*** Block opens ***
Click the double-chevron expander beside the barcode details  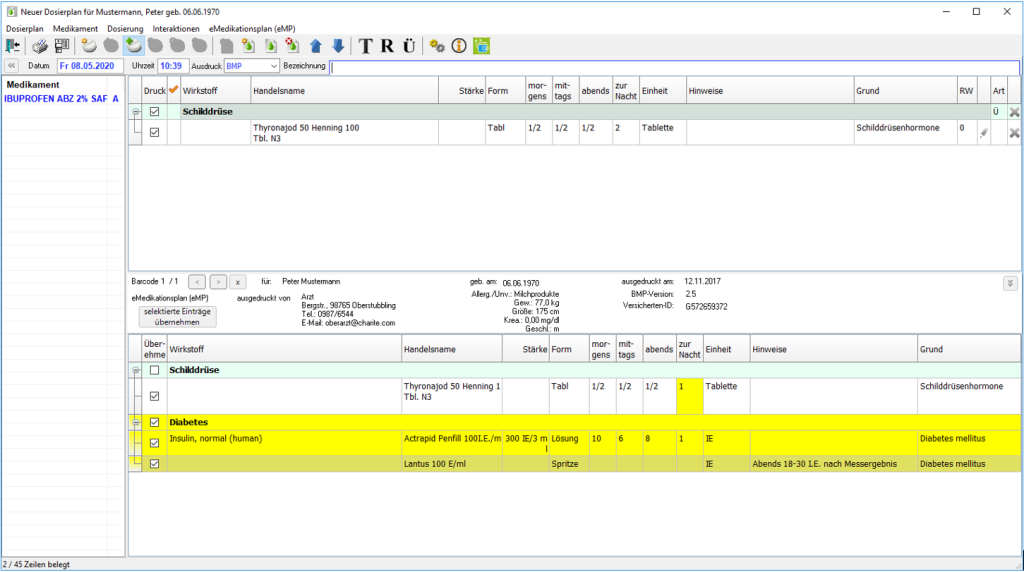(1010, 283)
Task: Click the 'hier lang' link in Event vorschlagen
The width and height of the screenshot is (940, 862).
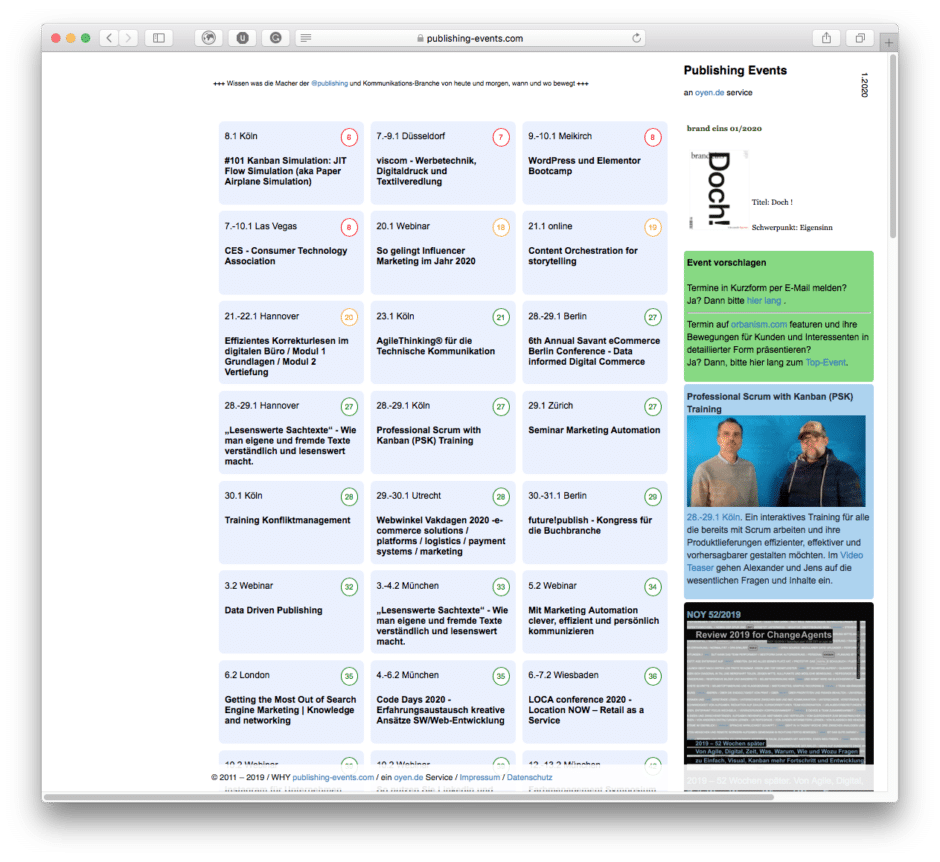Action: [764, 300]
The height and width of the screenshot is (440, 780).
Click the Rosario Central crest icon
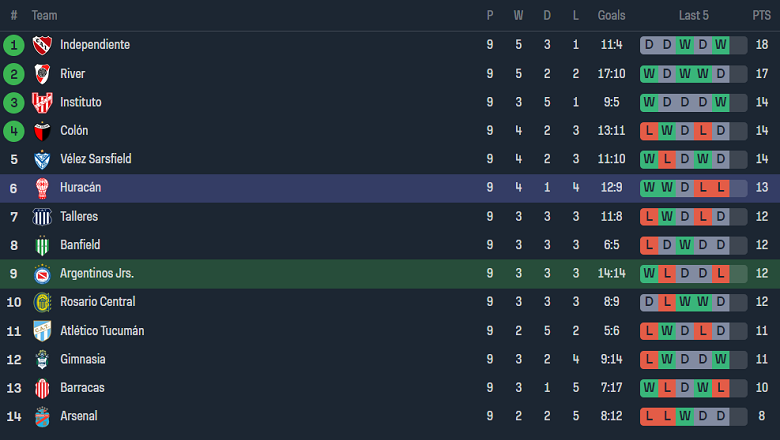[42, 302]
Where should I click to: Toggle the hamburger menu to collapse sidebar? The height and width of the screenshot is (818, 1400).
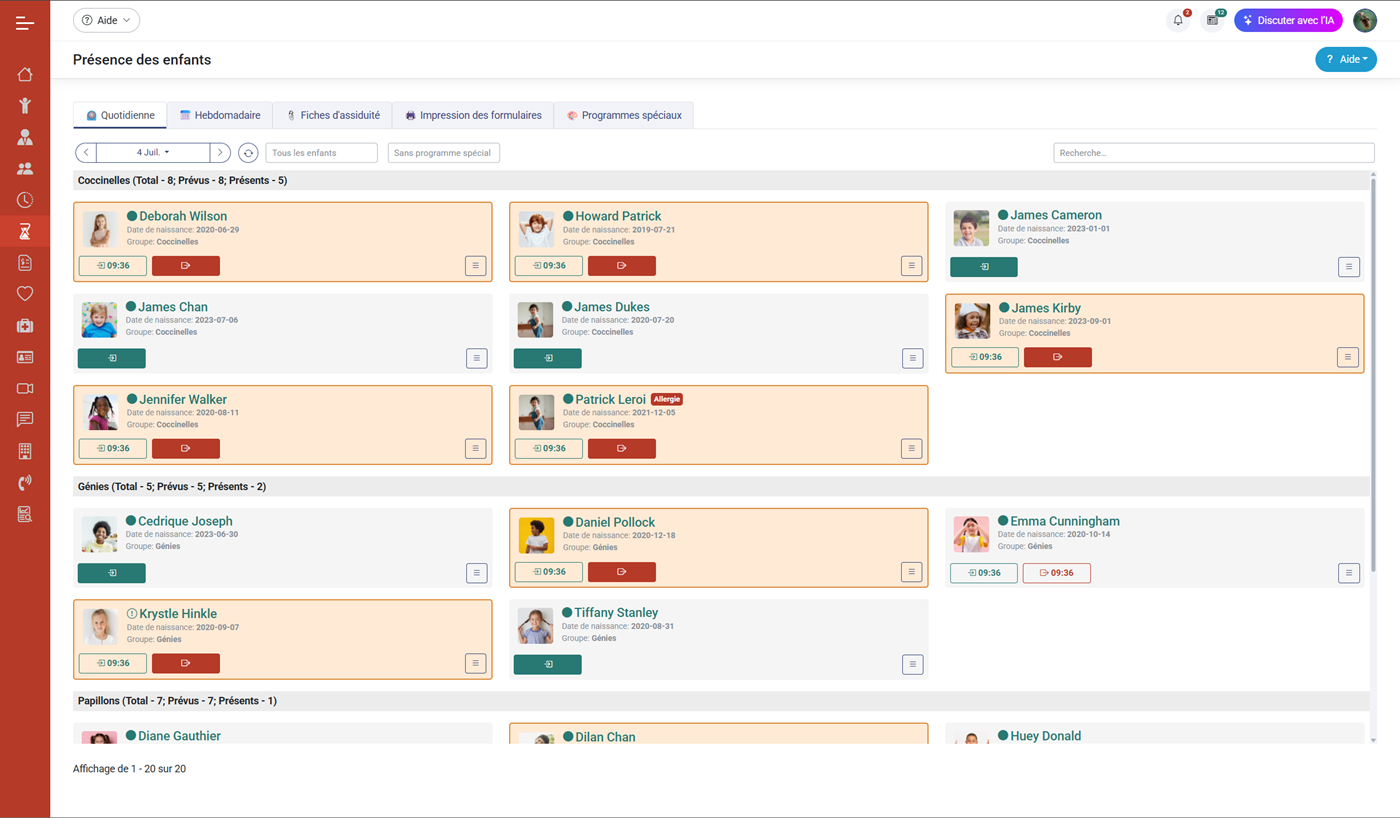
*** Block closes ***
> _What needs to be done_
An exact copy of the lines from the line containing "The height and width of the screenshot is (440, 780)." through the final line of the listing, without pictures, is the expected result.

> _Task result_
The height and width of the screenshot is (440, 780).
Click the Rosario Central crest icon
[42, 302]
Where should I click to: Toggle the hamburger menu to collapse sidebar? The height and width of the screenshot is (818, 1400).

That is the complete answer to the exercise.